**PROVIDED TEXT**
---
A sketch for an idea about Jean Francois Lyotard and the figure of St Paul

While most of this blog will be about pop culture, recent history, and ideas or events related to 1997, from time to time I'll post something a little different. This is a pre-amble to a conference paper that became an essay in Re-Reading Jean-Francois LyotardJean-Francois Lyotard. It draws on my fascination with Lyotard's work, and my hobbyistic excitement at the world of the Mediterranean basin from around 300 bce to about 300 ce. I am far from well informed about either.

‘...deposited in traces’: Lyotard, Paul, the hyphen


Even the story I am in the process of narrating reveals that any narrative begins in the middle of things and that its so-called “end” is an arbitrary cut in the infinite sequence of data - [1]


Lyotard’s Perigrinations is not a late book in the sense identified by this conference, though it is on the cusp of lateness. The collection of essays that ‘make it up’ are wide ranging and provide something akin to an intellectual autobiography within which the names that dominate Lyotard’s work (early, middle and late) are modestly but forcefully invoked: Kant, Merleau-Ponty, Freud, Aquinas, Augustine, Marx to name a few.
 A name that is barely touched upon, that is left in the gaps, is that of St Paul. In some senses this is a little peculiar. St Paul is rarely at the forefront of Lyotard’s work but is often in its detail, as aside, example, reference, counter-point, juxtaposition or simply – apparently - as a name among names (which reminds us of Antony Huduk’s question: ‘how do you write a person or a name?’). Yet in this text, where the narrator-philosopher draws attention to his younger self as a would-be monk, an incipient scholast, this saint is, apparently, not invited.


Lyotard’s own ‘sequence of data’ later includes a series of essays that – together with a correspondence with Eberhard Gruber – ‘make up’ the book The Hyphen (or Un trait d’union).
---
**SET TASKS**
A) Quote the stretch of the post on Lyotard and St Paul from "A name that" through "apparently, not invited.", word for word.
B) According to the post on Lyotard and St Paul, which book is made up of a series of essays together with a correspondence with Eberhard Gruber?
C) Pick up the post on Lyotard and St Paul after its last sentence and keep writing it.
---
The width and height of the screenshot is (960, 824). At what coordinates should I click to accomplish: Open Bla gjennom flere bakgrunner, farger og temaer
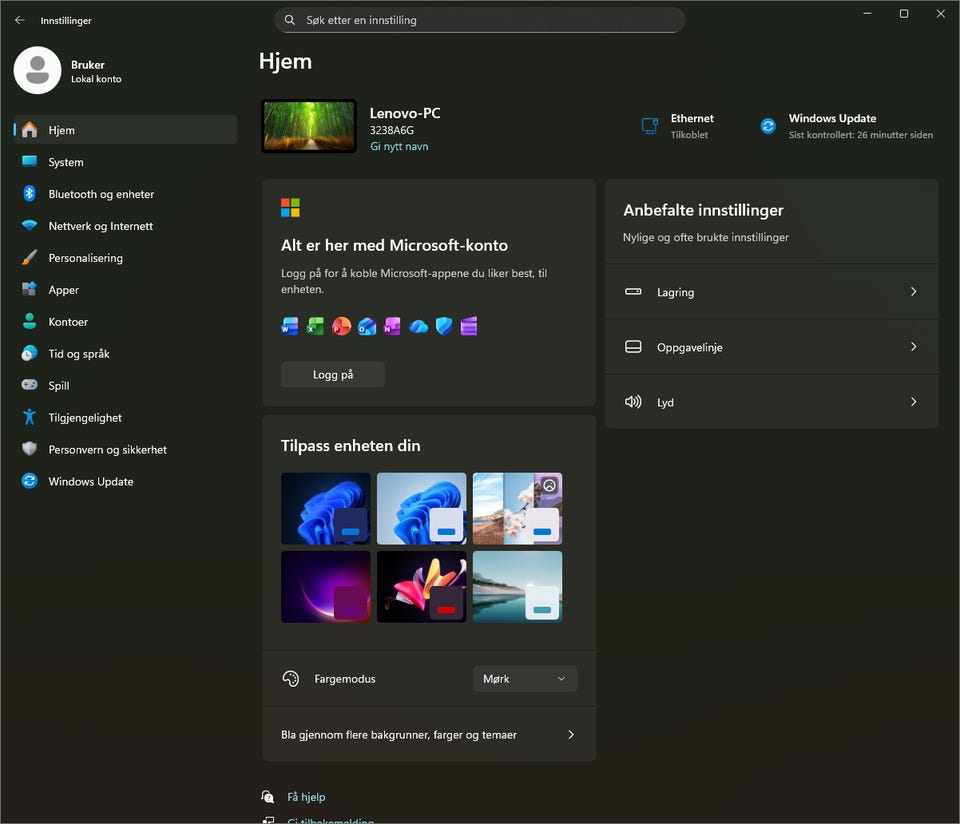428,735
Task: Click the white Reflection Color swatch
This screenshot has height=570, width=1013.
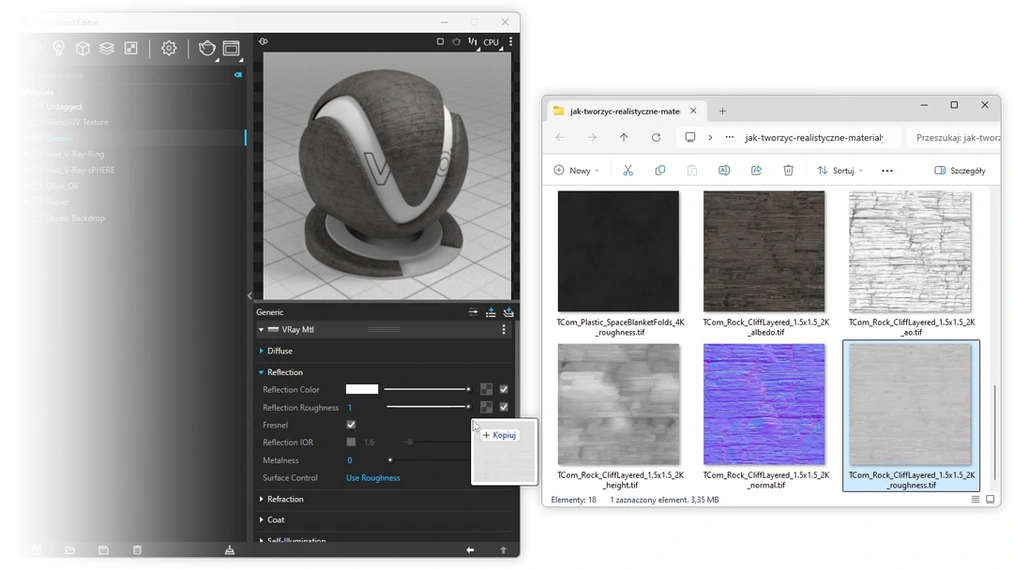Action: [362, 389]
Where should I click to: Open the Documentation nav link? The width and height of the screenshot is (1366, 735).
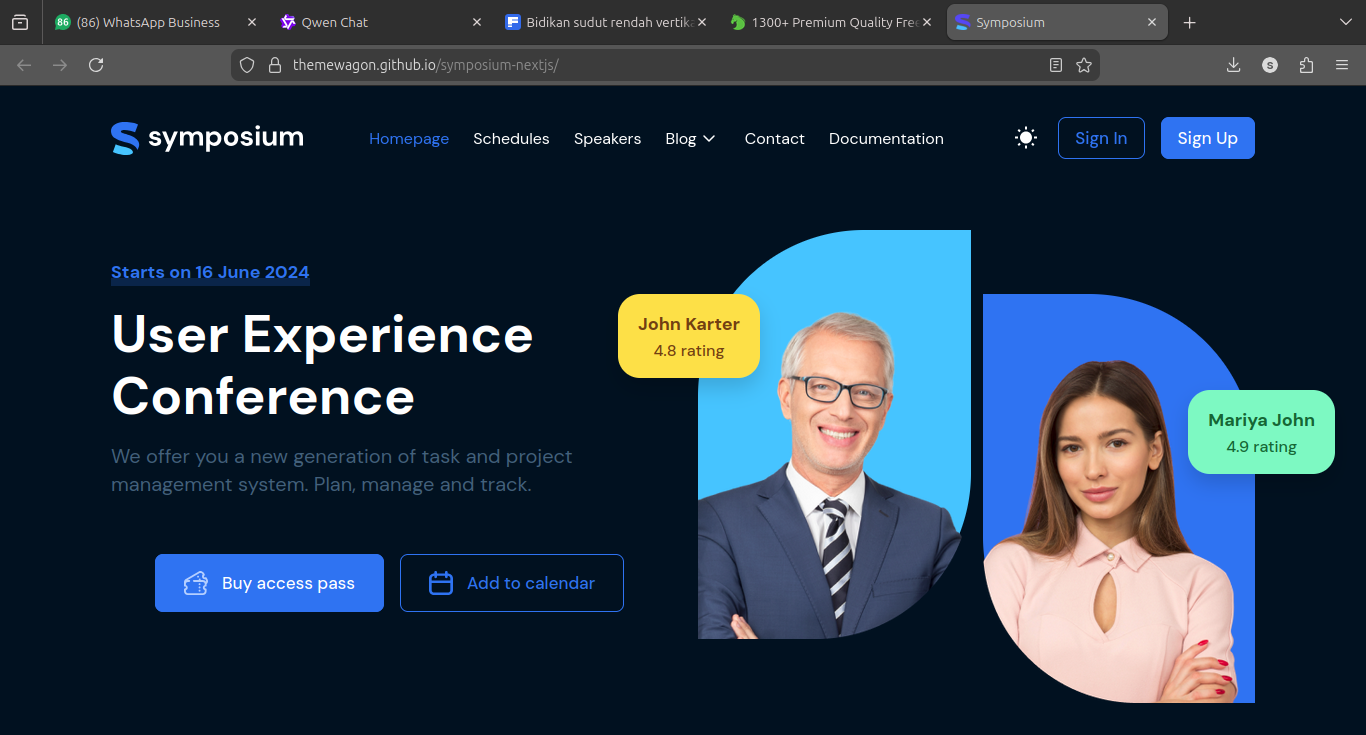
---
**FINAL ANSWERS**
A)
A name that is barely touched upon, that is left in the gaps, is that of St Paul. In some senses this is a little peculiar. St Paul is rarely at the forefront of Lyotard’s work but is often in its detail, as aside, example, reference, counter-point, juxtaposition or simply – apparently - as a name among names (which reminds us of Antony Huduk’s question: ‘how do you write a person or a name?’). Yet in this text, where the narrator-philosopher draws attention to his younger self as a would-be monk, an incipient scholast, this saint is, apparently, not invited.

B) The Hyphen (Un trait d'union).

C)
In this book, St Paul certainly is at the forefront of the argument in one of the essays, and the monkish Lyotard asserts a relation between Jew and Christian that hinges on Paul, the ‘Christian Jew’[2] whose Mediterranean apostasy led to his execution in 66. His letters to the various peoples of the region had, by the time of his death, set in train the intellectual and theological debate that would sunder the Jew from the Christian through the Pauline dialectic between “slave and freeman”[3]. The specific arguments presented by Lyotard relating to Paul’s mission are not the main purpose of this paper, rather some of the ideas posed by Lyotard in this book and their relationship with other positions from earlier in his career are.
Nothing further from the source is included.